» **Problem requirements**
Reproduce each of the following rows verbatim, with no alteration.

» **Data shown**
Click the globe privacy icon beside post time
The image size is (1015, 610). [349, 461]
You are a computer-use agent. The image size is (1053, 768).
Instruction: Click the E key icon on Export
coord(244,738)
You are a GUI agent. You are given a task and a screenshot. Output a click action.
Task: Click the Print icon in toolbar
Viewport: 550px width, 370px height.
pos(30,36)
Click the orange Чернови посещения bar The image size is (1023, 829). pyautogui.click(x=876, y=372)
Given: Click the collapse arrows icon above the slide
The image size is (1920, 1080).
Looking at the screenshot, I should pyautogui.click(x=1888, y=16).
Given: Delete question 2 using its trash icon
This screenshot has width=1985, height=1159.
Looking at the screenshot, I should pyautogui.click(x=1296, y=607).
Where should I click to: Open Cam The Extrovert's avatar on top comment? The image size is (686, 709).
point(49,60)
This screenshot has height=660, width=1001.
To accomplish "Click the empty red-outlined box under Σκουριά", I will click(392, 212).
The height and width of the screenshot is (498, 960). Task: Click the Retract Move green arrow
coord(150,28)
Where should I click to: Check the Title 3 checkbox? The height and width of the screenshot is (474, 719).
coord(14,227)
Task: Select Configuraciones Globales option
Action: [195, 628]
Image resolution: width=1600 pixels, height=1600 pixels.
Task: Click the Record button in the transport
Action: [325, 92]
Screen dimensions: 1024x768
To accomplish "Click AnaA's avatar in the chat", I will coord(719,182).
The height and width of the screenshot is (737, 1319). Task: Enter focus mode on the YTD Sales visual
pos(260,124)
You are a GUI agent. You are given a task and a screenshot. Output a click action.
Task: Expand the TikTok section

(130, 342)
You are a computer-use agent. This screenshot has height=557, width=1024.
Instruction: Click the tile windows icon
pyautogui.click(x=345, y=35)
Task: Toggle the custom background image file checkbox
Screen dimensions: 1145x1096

» **Solution to this task**
Click the globe privacy icon beside post time
The image size is (1015, 610). [349, 461]
You are a computer-use agent. The image size is (1053, 768).
Instruction: Click the E key icon on Export
coord(244,738)
You are a GUI agent. You are given a task and a screenshot. Output a click action.
Task: Click the Print icon in toolbar
Viewport: 550px width, 370px height.
pos(30,36)
Click the orange Чернови посещения bar The image size is (1023, 829). pyautogui.click(x=876, y=372)
Given: Click the collapse arrows icon above the slide
The image size is (1920, 1080).
Looking at the screenshot, I should pyautogui.click(x=1888, y=16).
Given: Delete question 2 using its trash icon
This screenshot has width=1985, height=1159.
Looking at the screenshot, I should pyautogui.click(x=1296, y=607).
Where should I click to: Open Cam The Extrovert's avatar on top comment? The image size is (686, 709).
point(49,60)
This screenshot has height=660, width=1001.
To accomplish "Click the empty red-outlined box under Σκουριά", I will click(392, 212).
The height and width of the screenshot is (498, 960). Task: Click the Retract Move green arrow
coord(150,28)
Where should I click to: Check the Title 3 checkbox? The height and width of the screenshot is (474, 719).
coord(14,227)
Task: Select Configuraciones Globales option
Action: [195, 628]
Image resolution: width=1600 pixels, height=1600 pixels.
Task: Click the Record button in the transport
Action: [325, 92]
Screen dimensions: 1024x768
To accomplish "Click AnaA's avatar in the chat", I will coord(719,182).
The height and width of the screenshot is (737, 1319). Task: Enter focus mode on the YTD Sales visual
pos(260,124)
You are a GUI agent. You are given a task and a screenshot. Output a click action.
Task: Expand the TikTok section

(130, 342)
You are a computer-use agent. This screenshot has height=557, width=1024.
Instruction: Click the tile windows icon
pyautogui.click(x=345, y=35)
Task: Toggle the custom background image file checkbox
Screen dimensions: 1145x1096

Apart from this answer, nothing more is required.